◆ What you need to do ◆
Write the next part of the passage on email marketing and advertising as salesmanship, continuing from its final sentence.

◆ Selected passage ◆
* BEGIN *
The Product Is the Ultimate Salesperson
Let’s say you’re about to start an email marketing campaign. Always remember, it’s your product that should do the talking. What really matters in marketing emails is your product and the image you build around it.
Here’s another key point – email marketing is the cheapest form of advertising, and advertising is all about making sales.
It is essential to acknowledge that advertising’s core purpose is to drive sales. Think of it as amplified salesmanship, where you converse with thousands instead of one. Some people spend up to $10 for each word in an ad. So, each ad should be like a super salesperson. Hence, every ad should be a super-salesman.
If a salesman’s mistake can cost a little, an advertiser’s or email marketers mistake can cost a thousand times more. So, be careful and precise. Bad salesmanship may hurt a small part of your business, but bad advertising affects all of your business.
Beyond Literary Skills: The Subtle Art of Selling
People often mistake email marketing or copywriting for fancy writing. But fancy writing isn’t really helpful here. Like a good salesperson, an ad needs to explain things briefly, clearly, and convincingly.
Here’s a simple way to decide on your advertising.
* END *
◆ Given data ◆
* BEGIN *
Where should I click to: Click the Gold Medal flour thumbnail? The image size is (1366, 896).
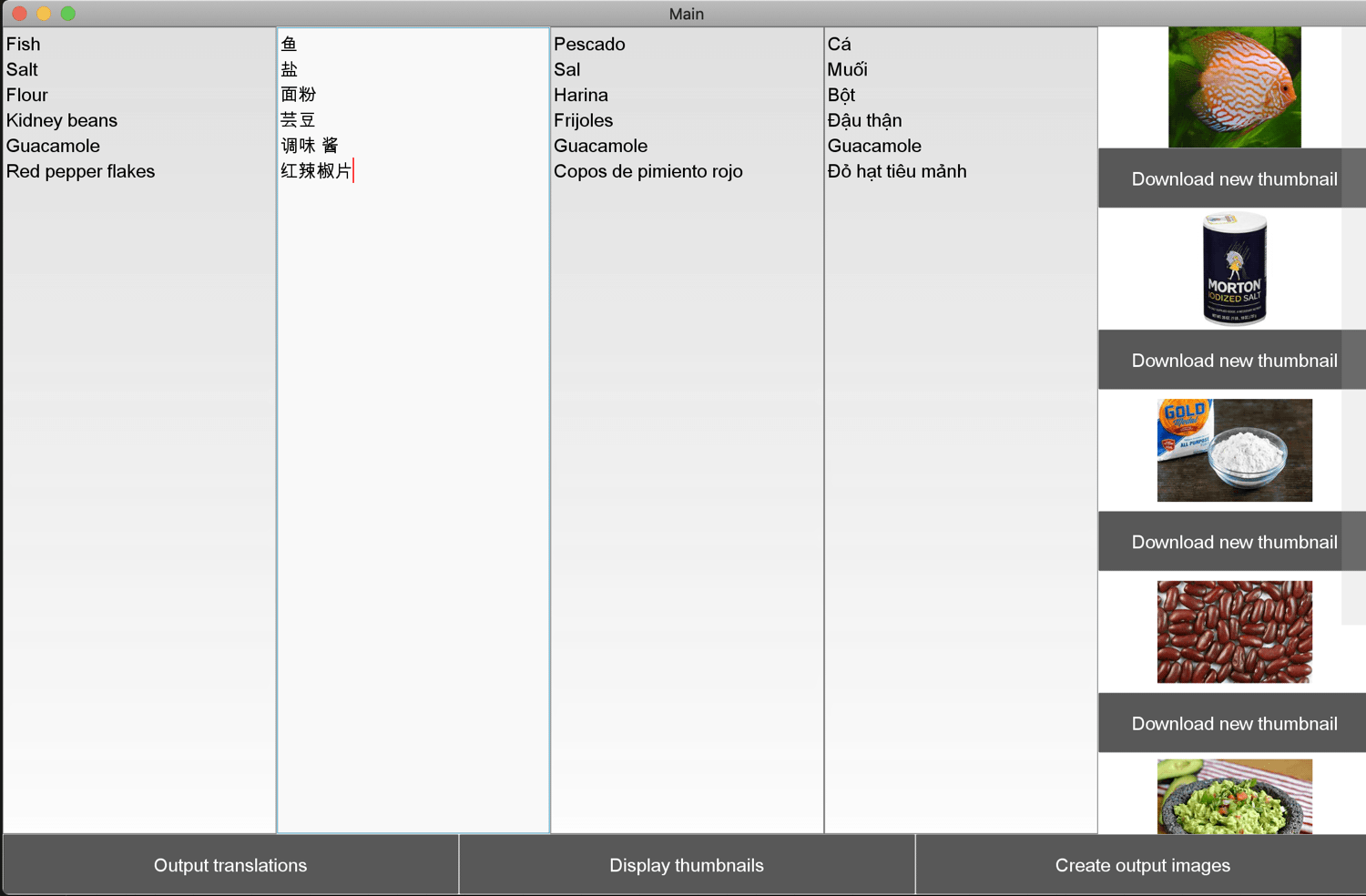pyautogui.click(x=1234, y=450)
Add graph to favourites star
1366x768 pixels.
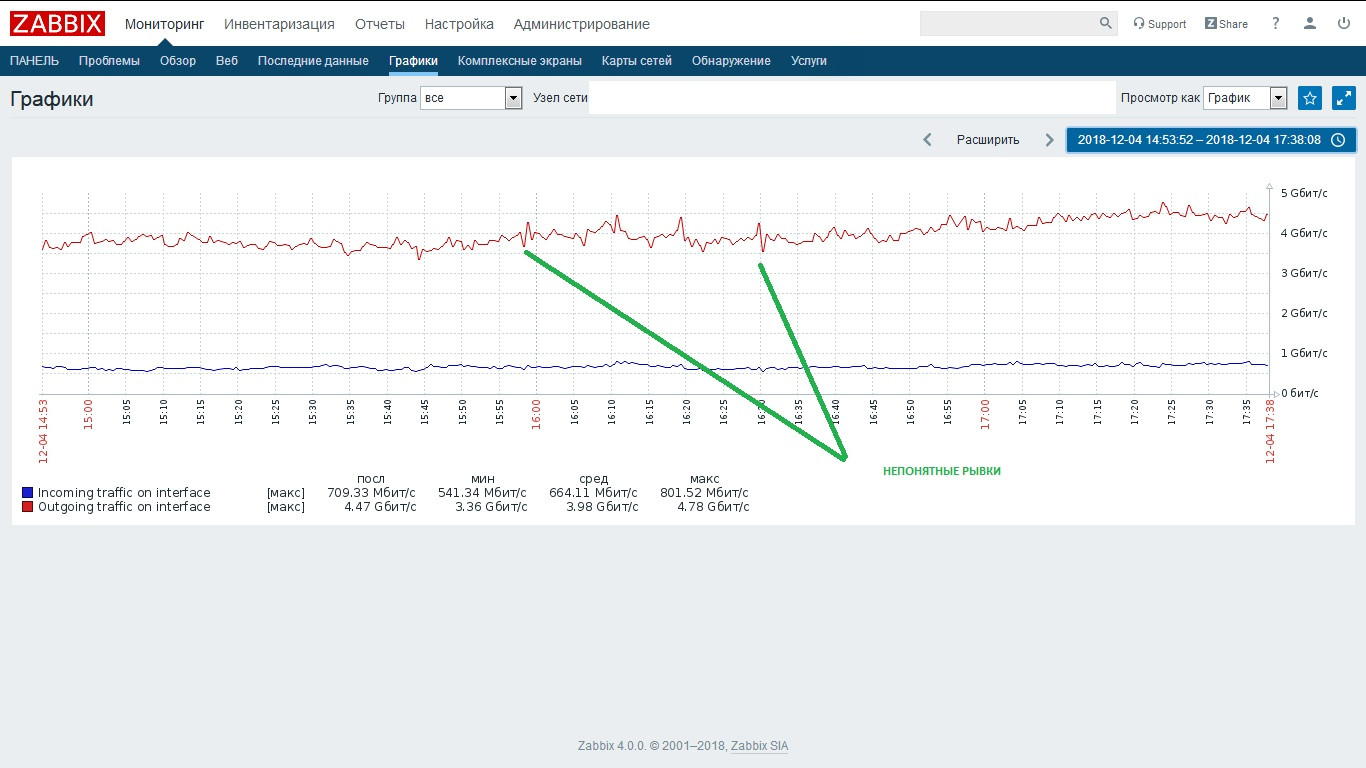pyautogui.click(x=1310, y=98)
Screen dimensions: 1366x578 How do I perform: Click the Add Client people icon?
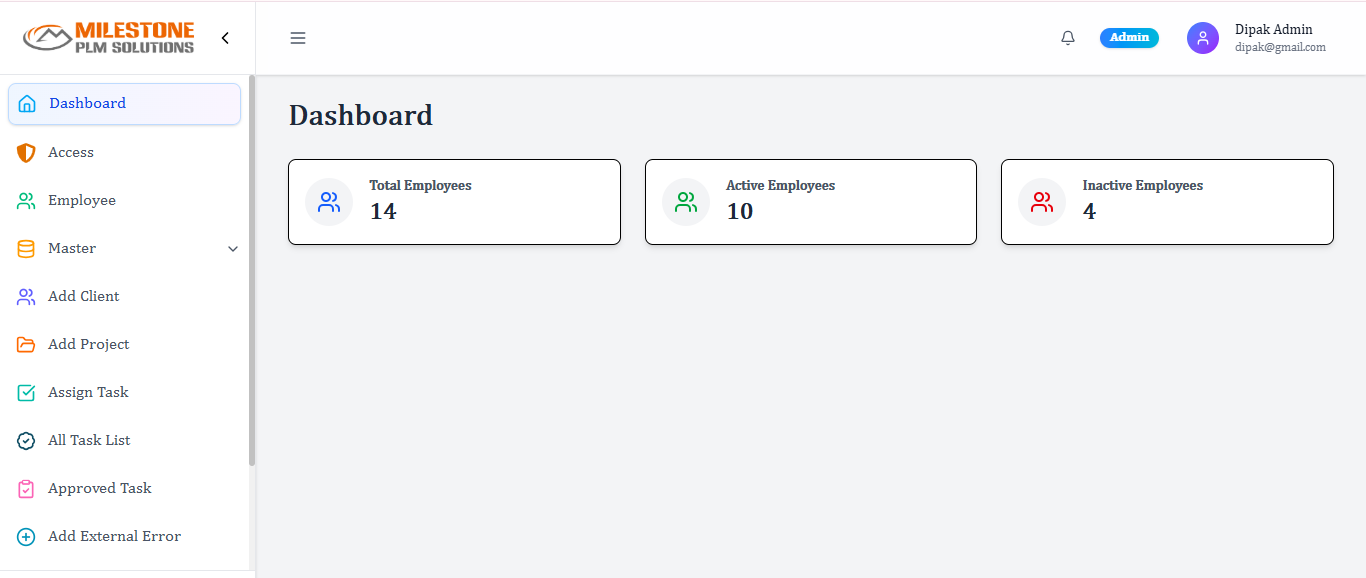click(27, 296)
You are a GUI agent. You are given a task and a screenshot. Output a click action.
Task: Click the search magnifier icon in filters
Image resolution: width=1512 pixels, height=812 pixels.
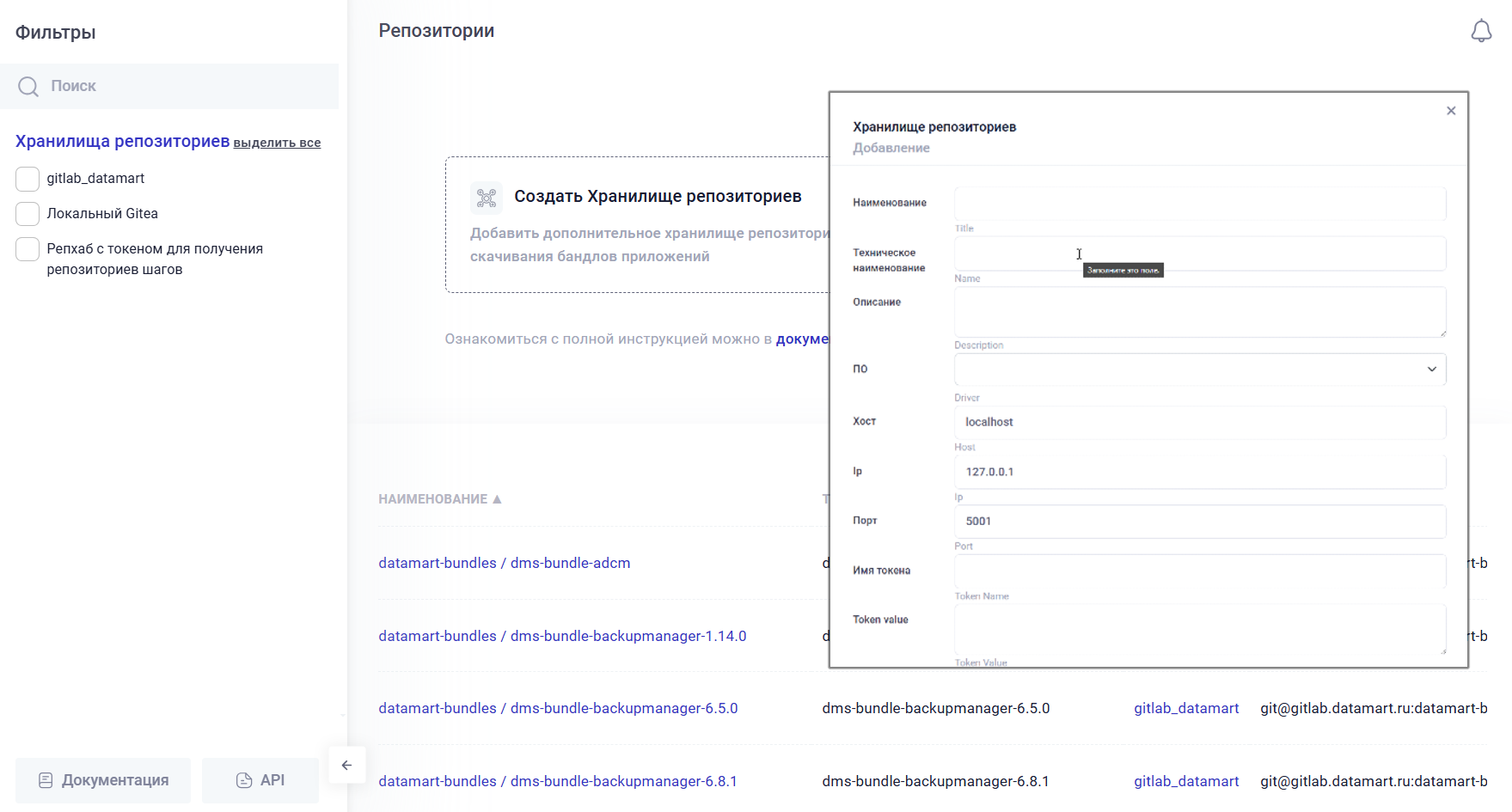28,87
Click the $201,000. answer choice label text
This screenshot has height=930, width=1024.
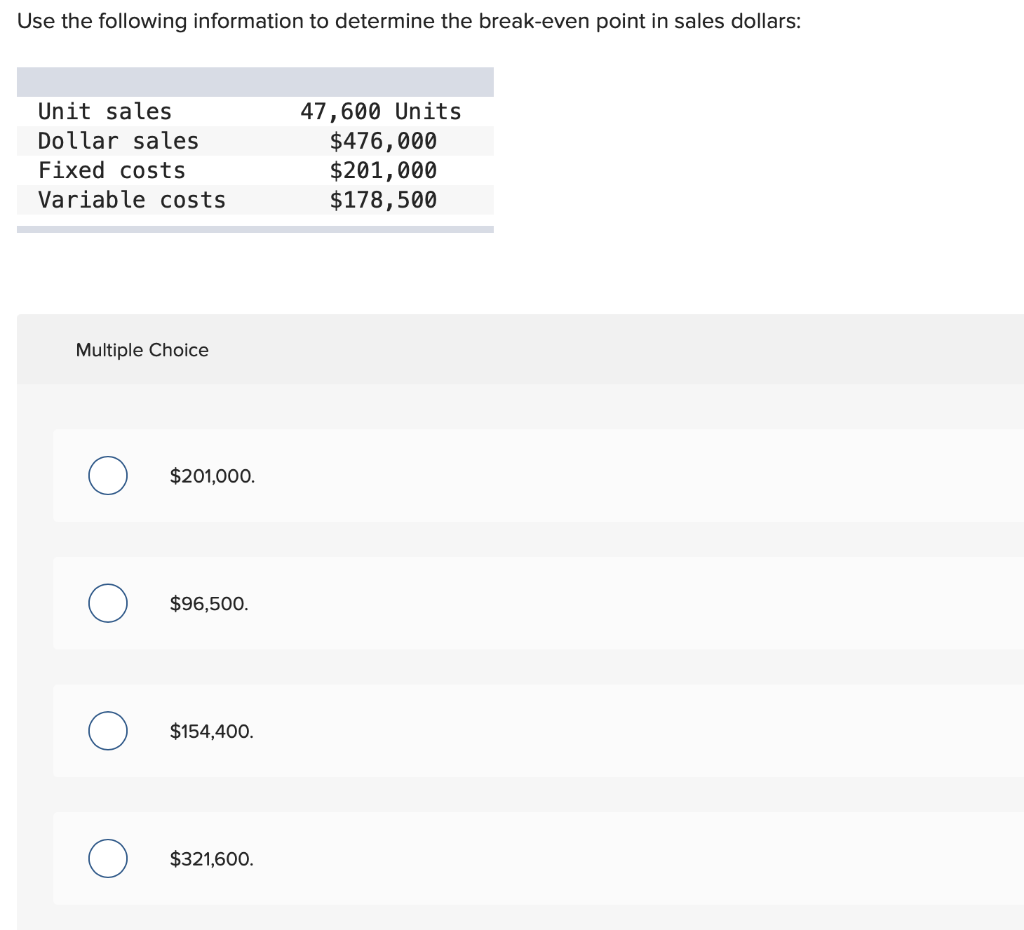click(212, 476)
* END *
◆ Exercise output ◆
Ask yourself – “Will this help sell my product?” “Will this help me if I were talking to a buyer?” Honest answers to these questions can help you avoid many mistakes. But if you’re just trying to show off or do things to impress yourself, you’re probably not going to get people to spend money.
Fancy slogans or clever phrases might not work either. If you can’t imagine these impressing a customer in person, don’t rely on them to sell in print or emails.
Imagine this – “Buy my product. Give me your business. Give me your money.” Do you think that will work?
The best ads or cold emails don’t ask people to buy anything. They don’t even mention the price. They don’t say where you can buy the product. Good emails focus on how the product can help the customer. They provide useful information and highlight the benefits.
Does this all sound too cliched gyan? Let’s dig deeper then.
Some Scenarios: Build Trust
Yes, you’ve heard it all before, these are some randome advices all marketing gurus preach. Okay, let me share some examples to give you a better insight.
Imagine a manufacturer of brooms in India who deploys a force of around 2,000 salespersons door-to-door. Success seems improbable, but their approach surprises. Instead of asking for a purchase, they offer a broom, saying, “We’ve brought this for you. Please choose one from these samples.” The excitement of receiving something sparks interest, and in the process, the householder spots several brooms they wish to have. This unexpected service compels them to place an order.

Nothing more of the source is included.